Historiography
A number of histories of the Bastille were published immediately after July 1789, usually with dramatic titles promising the uncovering of secrets from the prison. By the 1830s and 1840s, popular histories written by Pierre Joigneaux and by the trio of Auguste Maquet, A. Arnould and Jules-Édouard Alboize Du Pujol presented the years of the Bastille between 1358 and 1789 as a single, long period of royal tyranny and oppression, epitomised by the fortress; their works featured imaginative 19th century reconstructions of the medieval torture of prisoners. As living memories of the Revolution faded, the destruction of the Bastille meant that later historians had to rely primarily on memoires and documentary materials in analysing the fortress and the 5,279 prisoners who had come through the Bastille between 1659 and 1789. The Bastille's archives, recording the operation of the prison, had been scattered in the confusion after the seizure; with some effort, the Paris Assembly gathered around 600,000 of them in the following weeks, which form the basis of the modern archive. After being safely stored and ignored for many years, these archives were rediscovered by the French historian François Ravaisson, who catalogued and used them for research between 1866 and 1904.
At the end of the 19th century the historian Frantz Funck-Brentano used the archives to undertake detailed research into the operation of the Bastille, focusing on the upper class prisoners in the Bastille, disproving many of the 18th-century myths about the institution and portraying the prison in a favourable light.

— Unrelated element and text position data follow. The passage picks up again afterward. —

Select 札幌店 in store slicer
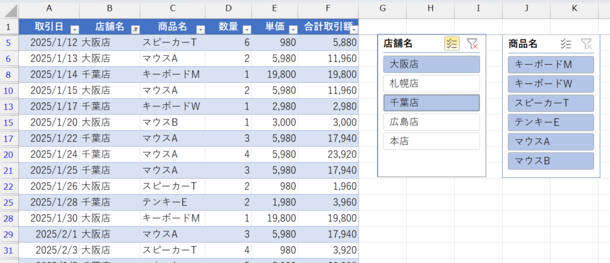Image resolution: width=610 pixels, height=263 pixels. click(x=431, y=83)
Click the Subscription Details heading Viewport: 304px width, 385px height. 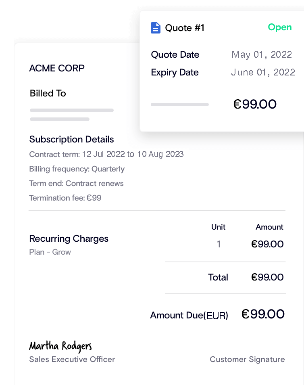71,140
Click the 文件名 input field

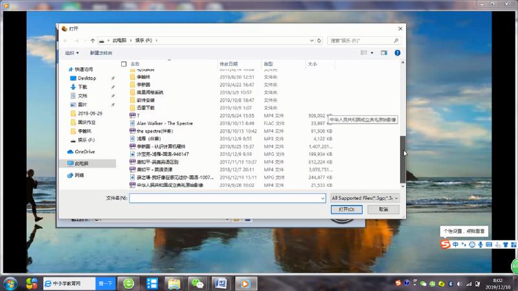(227, 198)
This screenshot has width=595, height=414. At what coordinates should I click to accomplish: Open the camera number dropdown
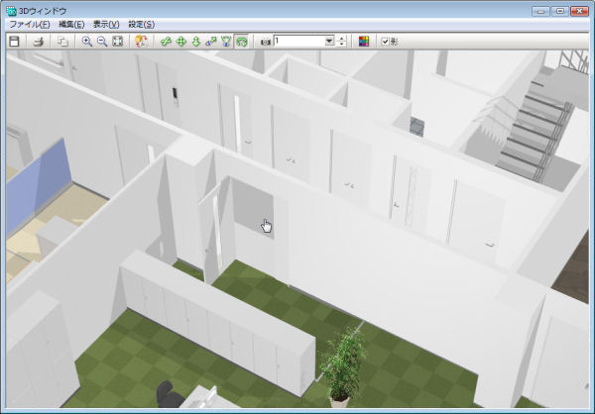pos(329,42)
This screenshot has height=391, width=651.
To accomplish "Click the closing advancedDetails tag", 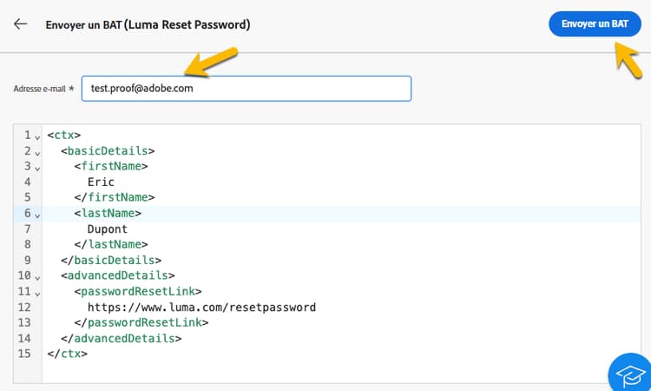I will pos(122,339).
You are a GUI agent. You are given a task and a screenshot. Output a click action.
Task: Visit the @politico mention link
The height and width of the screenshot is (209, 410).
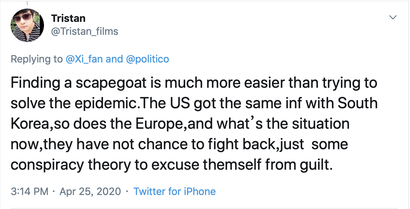coord(147,59)
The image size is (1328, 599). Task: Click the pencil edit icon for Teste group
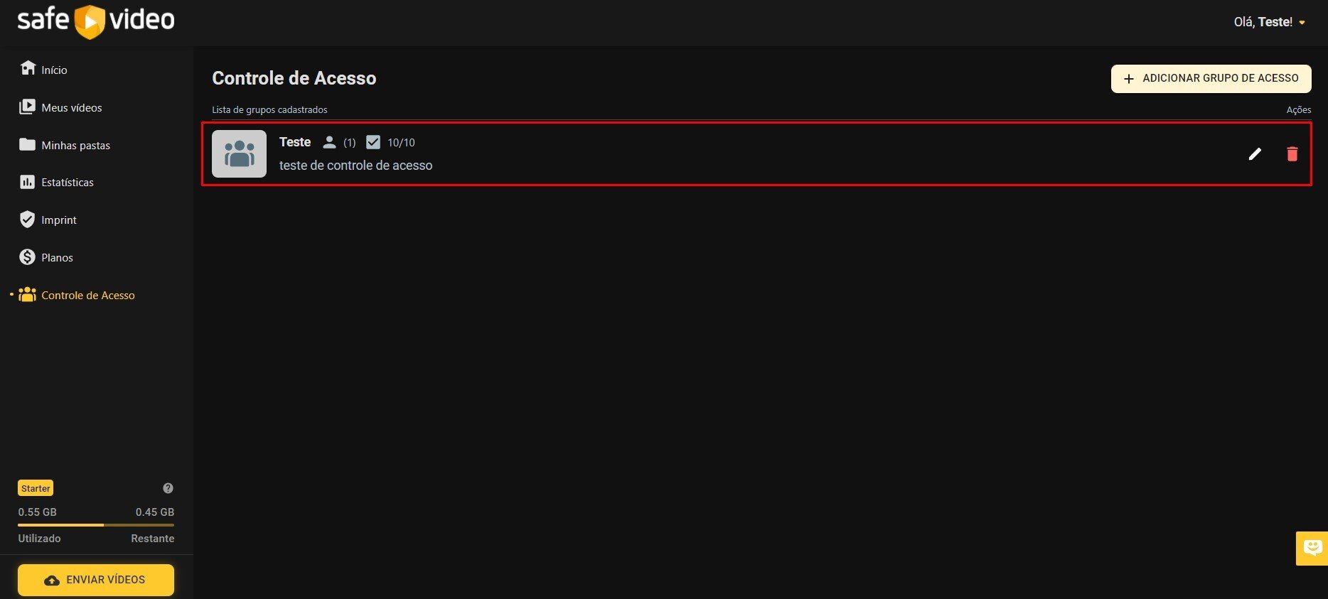[x=1255, y=154]
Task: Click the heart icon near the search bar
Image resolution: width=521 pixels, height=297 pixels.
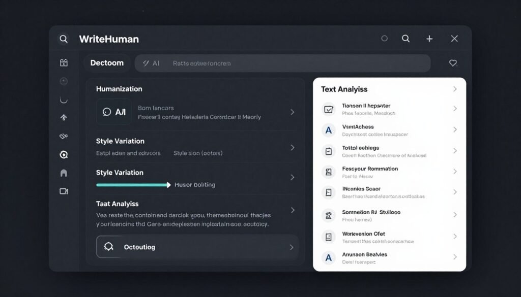Action: pos(453,63)
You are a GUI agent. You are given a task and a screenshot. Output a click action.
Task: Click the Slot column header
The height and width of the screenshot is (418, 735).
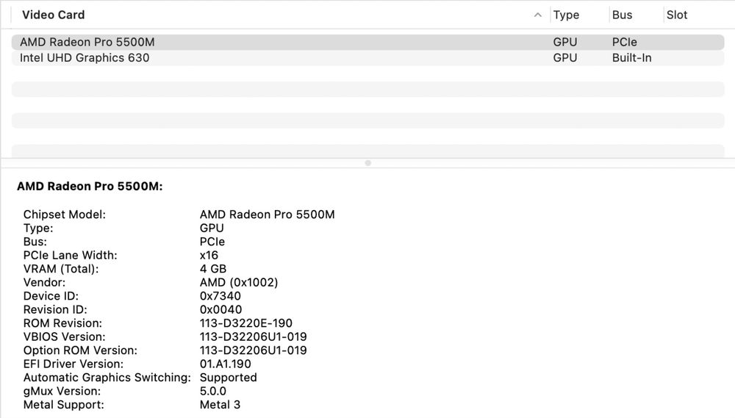pyautogui.click(x=677, y=15)
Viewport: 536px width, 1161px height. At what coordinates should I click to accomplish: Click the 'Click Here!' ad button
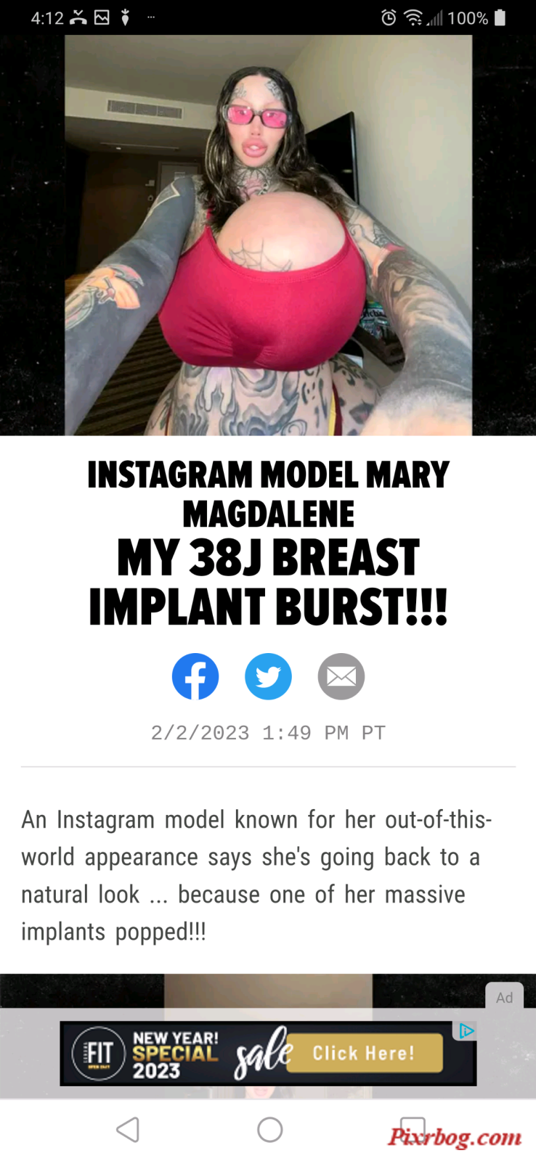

Modern historians today consider Funck-Brentano's work slightly biased by his anti-Republican views, but his histories of the Bastille were highly influential and were largely responsible for establishing that the Bastille was a well-run, relatively benign institution. Historian Fernand Bournon used the same archive material to produce the Histoire de la Bastille in 1893, considered by modern historians to be one of the best and most balanced 19th-century histories of the Bastille. These works inspired the writing of a sequence of more popular histories of the Bastille in the late 19th and early 20th centuries, including Auguste Coeuret's anniversary history of the Bastille, which typically focused on a handful of themes and stories involving the more glamorous prisoners from the upper classes of French society.

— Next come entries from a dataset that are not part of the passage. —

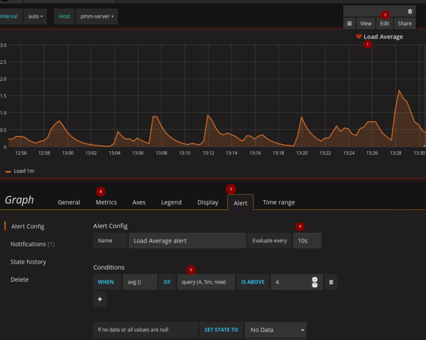The width and height of the screenshot is (426, 340).
Task: Open the General tab
Action: click(69, 202)
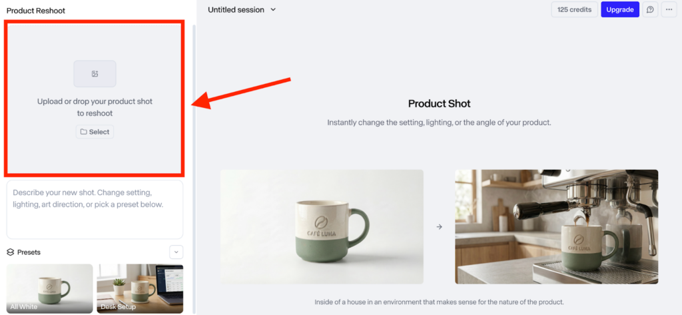Click the upload or drop product shot area

(x=95, y=99)
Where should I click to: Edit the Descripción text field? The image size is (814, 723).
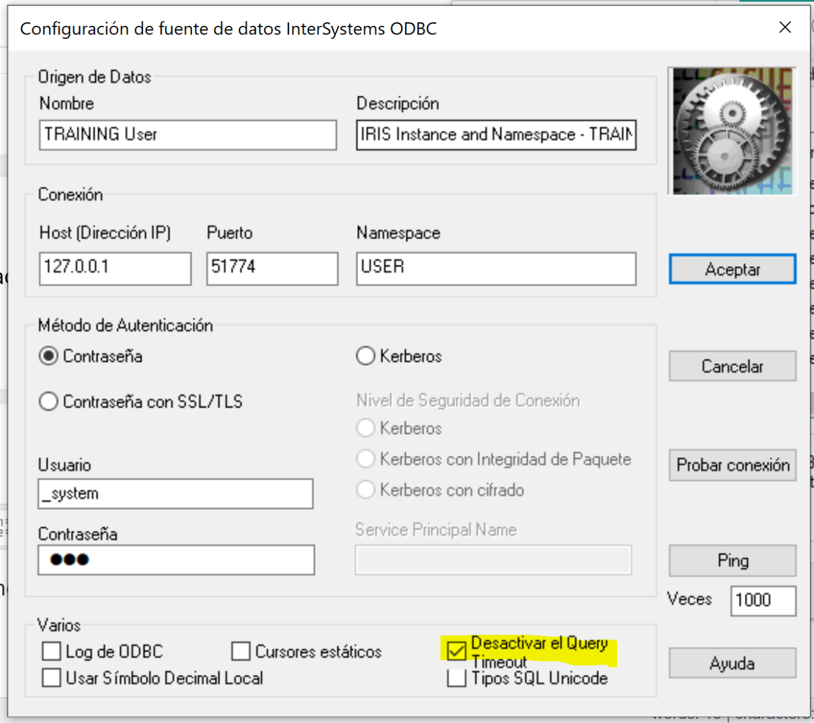coord(496,135)
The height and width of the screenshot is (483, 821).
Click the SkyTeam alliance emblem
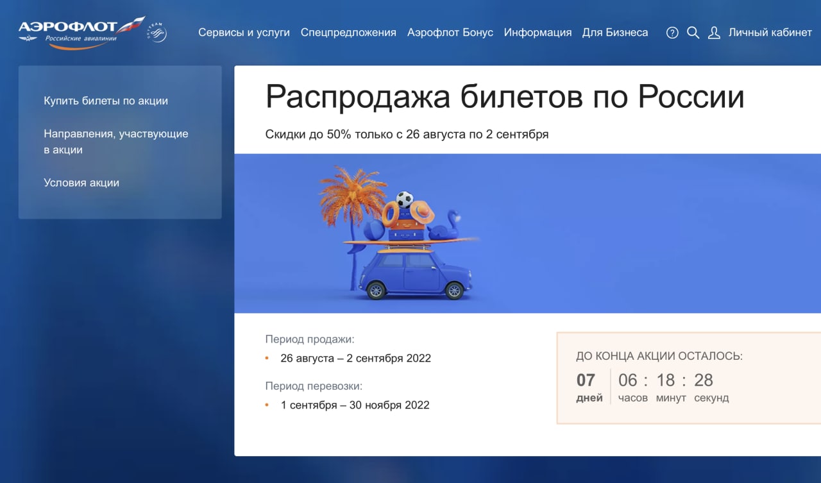(158, 32)
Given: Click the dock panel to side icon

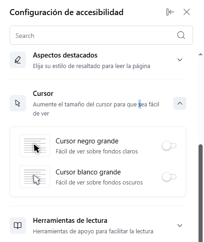Looking at the screenshot, I should point(170,12).
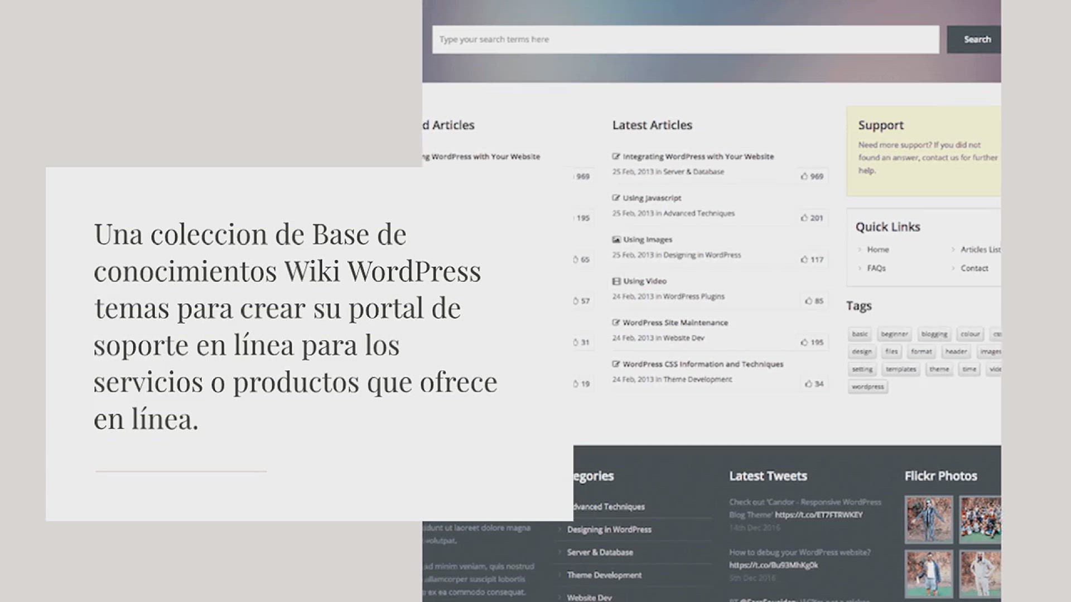Click the first Flickr photo thumbnail
This screenshot has height=602, width=1071.
coord(929,519)
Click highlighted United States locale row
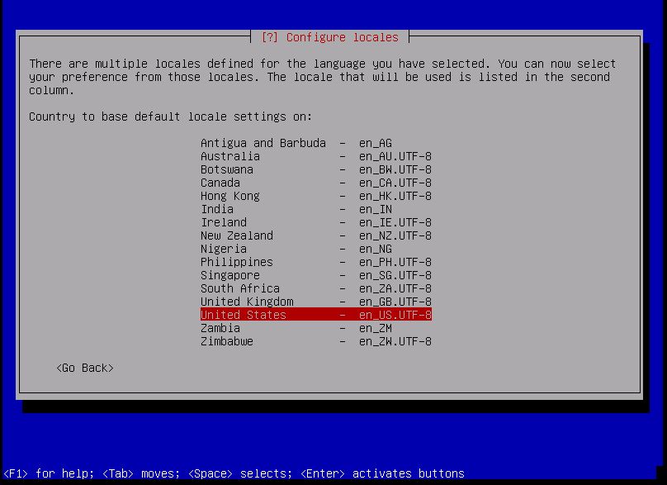 coord(315,315)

One of the major debates on the actual taking of the Bastille in 1789 has been the nature of the crowds that stormed the building. Hippolyte Taine argued in the late 19th century that the crowd consisted of unemployed vagrants, who acted without real thought; by contrast, the post-war left-wing intellectual George Rudé argued that the crowd was dominated by relatively prosperous artisan workers. The matter was reexamined by Jacques Godechot in the post-war years; Godechot showing convincingly that, in addition to some local artisans and traders, at least half the crowd that gathered that day were, like the inhabitants of the surrounding faubourg, recent immigrants to Paris from the provinces. Godechot used this to characterise the taking of the Bastille as a genuinely national event of wider importance to French society.
In the 1970s French sociologists, particularly those interested in critical theory, re-examined this historical legacy. The Annales School conducted extensive research into how order was maintained in pre-Revolutionary France, focusing on the operation of the police, concepts of deviancy and religion. Histories of the Bastille since then have focused on the prison's role in policing, censorship and popular culture, in particular how these impacted on the working classes. Research in West Germany during the 1980s examined the cultural interpretation of the Bastille against the wider context of the French Revolution; Hanse Lüsebrink and Rolf Reichardt's work, explaining how the Bastille came to be regarded as a symbol of despotism, was the amongst the most prominent. This body of work influenced historian Simon Schama's 1989 book on the Revolution, which incorporated cultural interpretation of the Bastille with a controversial critique of the violence surrounding the storming of the Bastille. The Bibliothèque nationale de France held a major exhibition on the legacy of the Bastille between 2010 and 2011, resulting in a substantial edited volume summarising the current academic perspectives on the fortress.